И еще одну незнакомую женщину.
Все они сидели со связанными руками, грязные, со следами побоев на лицах, но живые. А их сторожил краснорожий, расхлябанный ефрейтор с карабином.
Ваня не раздумывал даже секунды. В голове отчаянно билась мысль, что с женщинами все сильно усложнится, но одновременно он понимал, что просто не сможет бросить их.
Приказал охраннику вылезать и сам отошел на пару шагов.
— Что-то не так, господин лейтенант? — краснорожий нагло на него уставился. — Решили сами побаловаться с русскими шлюшками? Так я не против. Только и мне пусть достанется. Хотя они вонючие и грязные как свиньи. Может сначала отмоем?
— Все нормально солдат, — успокаивающе сказал Ваня и влепил ему пулю в голову. Вторая уложила шофера.
— Что вы творите? Я не понял! Да как вы смеете? Это же немецкие солдаты! — из Кюбеля вскинулся эсэсовец.
Вальтер бабахнул третий раз и на одного штурмбанфюрера в распоряжении рейхсфюрера стало меньше.
— Зачем? — Синицына недоуменно уставилась на Ивана. — Зачем ты это сделал?
— Сейчас поймешь, — Ваня запрыгнул в кузов и принялся резать кинжалом путы на врачихах.
Елистратова растерянно прошептала.
— Вы кто? — а потом ахнула и сквозь слезы запричитала: — Ванечка, мой Ванечка!
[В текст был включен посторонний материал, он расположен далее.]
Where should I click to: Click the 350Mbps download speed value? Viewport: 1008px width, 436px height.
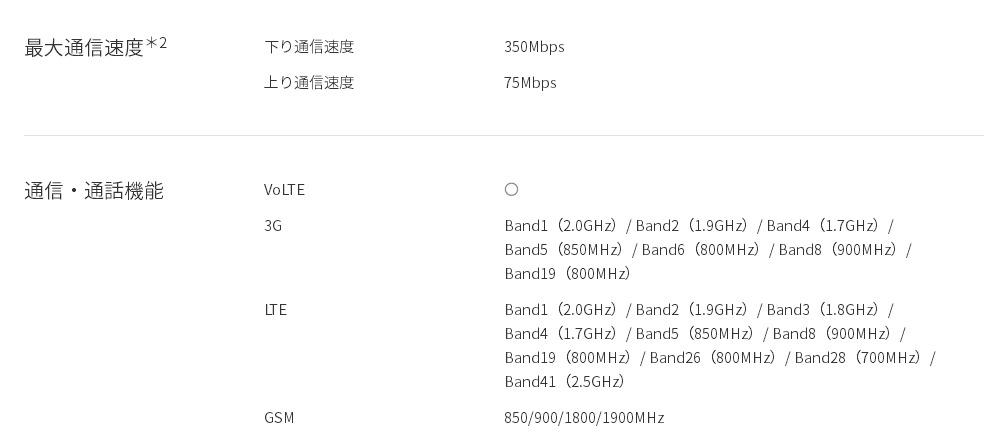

Я знала, знала, что увижу тебя еще!
— Есе много девка, — флегматично заметил Петруха. — Мосет холосо, мосет плохо, моя не снает...
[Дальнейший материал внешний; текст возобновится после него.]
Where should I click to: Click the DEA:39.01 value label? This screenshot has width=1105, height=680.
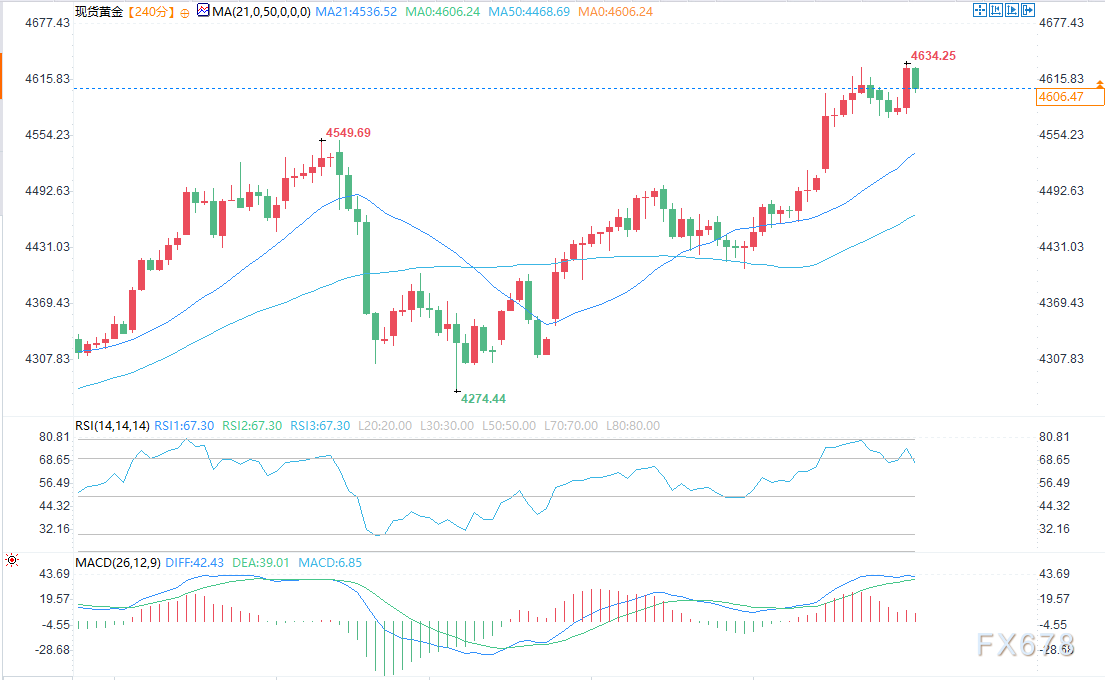tap(261, 562)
— И что теперь будем делать? — Синицына окинула освобожденных медичек неожиданно недружелюбным взглядом. — Что мы с ними будем делать?
Ваня вздохнул:
— Что будем делать? Придумаем, что делать...
Глава 20
Глава 20
Для того, чтобы ответить на вопрос: что делать, пришлось много думать.
Первым делом Ваня отогнал машины в лес, поручил Варваре и Петрухе накормить медиков, а сам отошел в сторонку, присел на пенек и крепко задумался.
Медицинские работники крепко спутали планы. Сравнительно безопасный вояж с эсэсовцем сменился на...
— На полную жопу он сменился... — зло буркнул Иван себе под нос и развернул карту.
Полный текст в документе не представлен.